### Excerpt to read

■ ■ ■

Request Cache for Super Node

[SteamShon]

I want to ask about feasibility of following idea.

Problem

let me first start with one example usage, realtime collaborative filtering.

for example, in below picture, user-content activity is represented by top layer and content-content similarity is represented by bottom layer, so it is basically two step query such as V("user") -> interactedContents -> similarContents

current problem is that there are too much request amplification on content-content similarity layer(second step).

Many times, content interaction is very skewed and only few of them(few most popular contents) consist of most of user`s interaction which means many user will ask what are similar content of these few most popular contents.(watch red arc on picture).

This problem is not limited to realtime collaborative filtering example. In general, It is inevitable to amplify request on next step if there is super node(few of most popular content in example) on previous step (super node also could be very famous people in social media domain).

super node eat up all resource on HBase side even though we use bloomfilter.

here is example table that has very small amount of data(2~3 MB) per each region, but requests on this table reached over 400K per second.

Approach

I have been experimenting with following two approach.

Simple Result Cache

current implementation already use local cache on meta data from RDBMS. so why not use local cache for result?

well, it turns out local cache is only useful when data is very small and can be fitted into memory. so tried with Redis cluster as cache. I used Rediscala client since it support asynchronous client.

summary is following.

1. we can reduce requests into HBase if we use redis. but how we going to reduce requests into redis then?
2. simply not performant enough. the response time drops because we spend all our cpu for sending rpcs into redis. have used pipelined but not helped much.

So basically, we need to reduce number of rpc calls to what ever storage is(HBase or redis or whatever cache layer) rather than optimize single rpc performance.

Future Cache

I researched and find out spray cache idea can be nice solution for our problem.

Basic idea is storing Future for expensive operation, not result of expensive operation.

■ ■ ■

### Provided material

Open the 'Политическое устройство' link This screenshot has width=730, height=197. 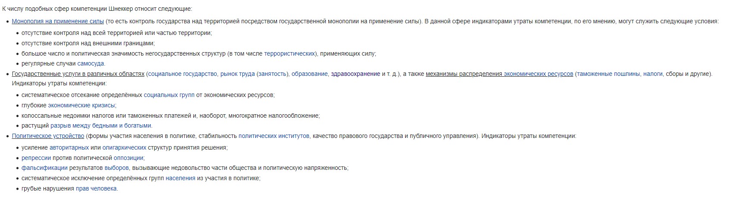point(48,136)
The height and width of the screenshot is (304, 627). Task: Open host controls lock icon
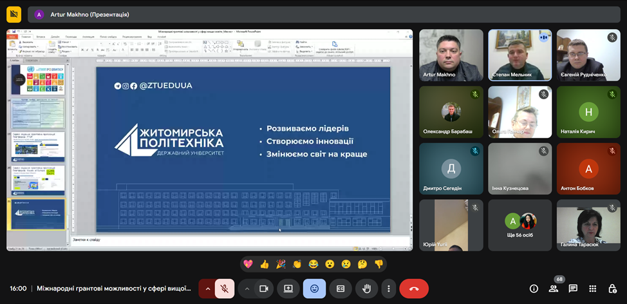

■ ■ ■

### Given exercise 1
In the request cache post, which Redis client was used, and for what reason?
### Given exercise 2
Quote the stretch of the request cache post from "Many times, content" through "400K per second.".
None of the listing is needed.

### Written reply 1
Rediscala, because it supports an asynchronous client.

### Written reply 2
Many times, content interaction is very skewed and only few of them(few most popular contents) consist of most of user`s interaction which means many user will ask what are similar content of these few most popular contents.(watch red arc on picture).

This problem is not limited to realtime collaborative filtering example. In general, It is inevitable to amplify request on next step if there is super node(few of most popular content in example) on previous step (super node also could be very famous people in social media domain).

super node eat up all resource on HBase side even though we use bloomfilter.

here is example table that has very small amount of data(2~3 MB) per each region, but requests on this table reached over 400K per second.